Glencore has signed up to provide a $400 million facility for Tullow Oil (LON:TLW), in addition to offtaking the operator’s oil cargoes in Ghana and Gabon.
Tullow can draw down on the funds for the next 18 months, while the facility from Glencore Energy UK will run for five years. Interest on the facility will be SOFR plus 10% on drawn amounts. SOFR is currently just over 5%.
Tullow intends to use the Glencore debt for “liability management” on its senior notes, which mature in March 2025.
The marketing and offtake contract covers Tullow’s oil from the Jubilee and TEN fields, in Ghana, and its Rabi Light crude in Gabon.

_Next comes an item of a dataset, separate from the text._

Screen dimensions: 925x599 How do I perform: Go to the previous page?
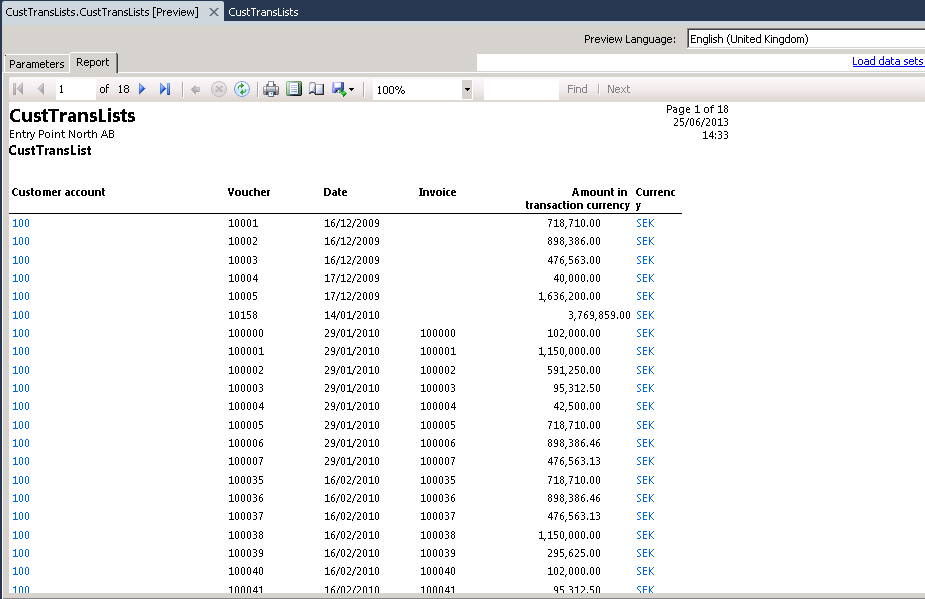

“Glencore’s $400 million facility commitment is a strong endorsement of our business plan and strategy,” said Tullow CEO Rahul Dhir.
“Today’s announcement demonstrates our ability to access long term capital from a variety of sources and this facility is a material step in our refinancing strategy, following the successful and equity accretive tender offer in June.”

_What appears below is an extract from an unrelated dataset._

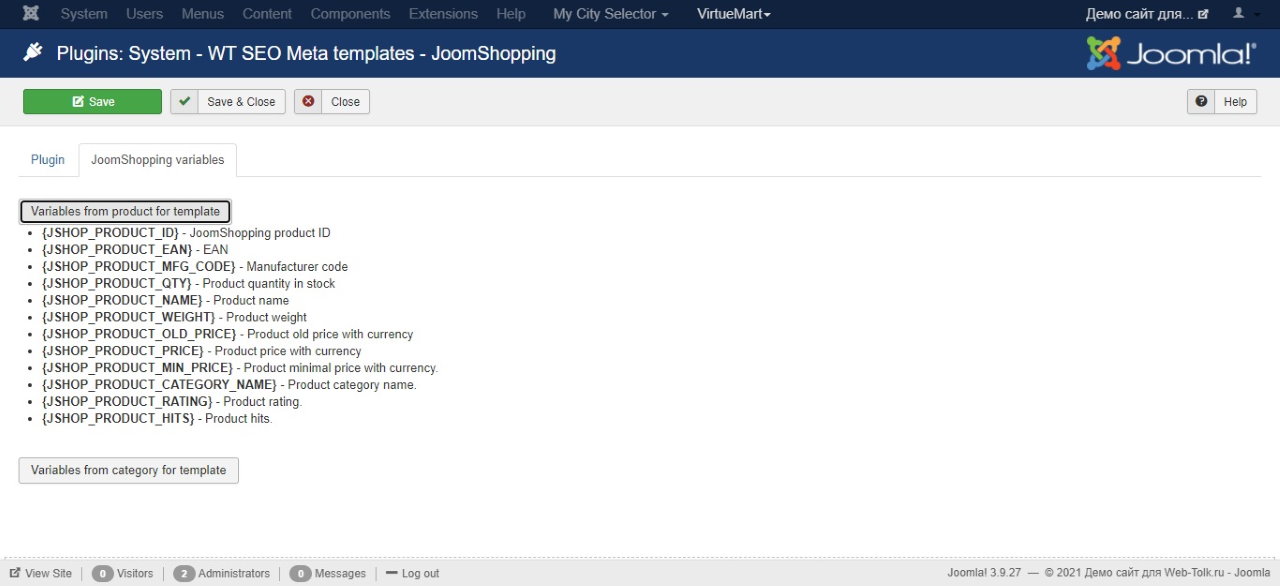Open the Extensions menu
The height and width of the screenshot is (586, 1280).
point(443,14)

Dhir said the Glencore debt and Tullow’s cash, in addition to $800mn of free cash flow from 2023 to 2025, would “allow us to fully address all outstanding 2025 notes”.
The financing also “positions [Tullow] for a successful refinancing of the 2026 notes”, he said.

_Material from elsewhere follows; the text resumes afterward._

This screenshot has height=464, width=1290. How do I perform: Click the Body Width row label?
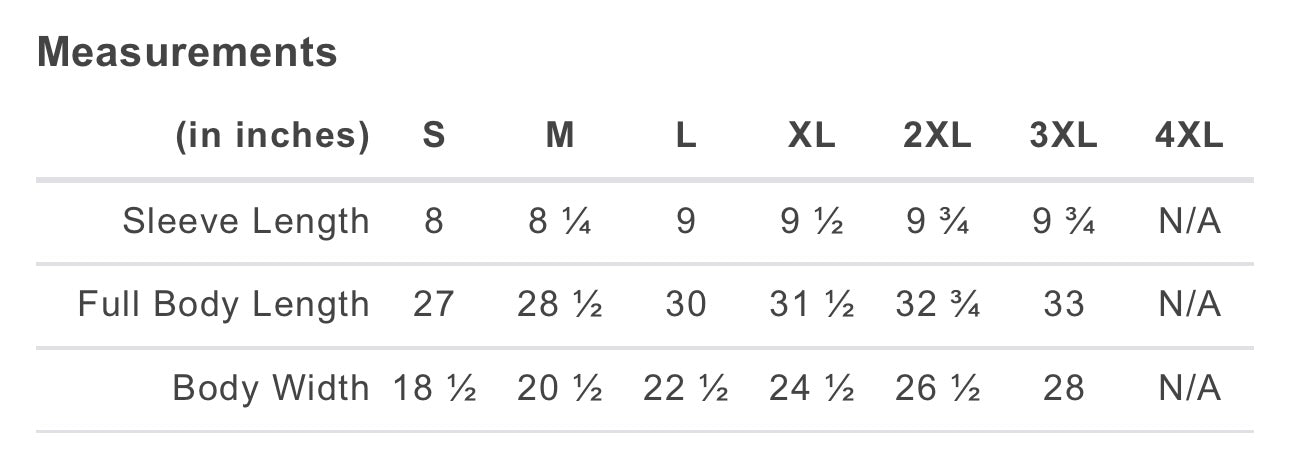[x=271, y=387]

Glencore’s oil CEO Alex Sanna welcomed the agreement with Tullow. “This facility is a strong endorsement of Tullow’s business plan and strategy, and demonstrates Glencore’s capability in structuring finance solutions across the oil and gas sector.”
Number crunching
In September, Tullow reported outstanding senior notes due in March 2025 had a $633mn nominal value. Total debt is $2.2 billion.
The company bought back $167mn of its notes in June for $100mn. While the move was advantageous for Tullow, its bond analysts saw the move less favourably.
Standard & Poor’s (S&P) and Moody’s both took action on Tullow’s credit rating. S&P cut it to CCC+, from B-, and also cut its rating on Tullow’s $1.6bn of senior secured notes due in 2026. Moody’s applied a limited default designation to its rating, but only for three days.
S&P was concerned that Tullow would buyback more of its debt at below par value. The agency also expressed the view that Tullow required favourable financial markets to refinance.
The 2025 notes have a 7% rate, while the 2026 notes have 10.2%.
“This is a sensible move, and while the cost is higher, it does extend the maturity of [Tullow’s] debt, and takes pressure off in the near-term,” said Ashley Kelty of Panmure Gordon.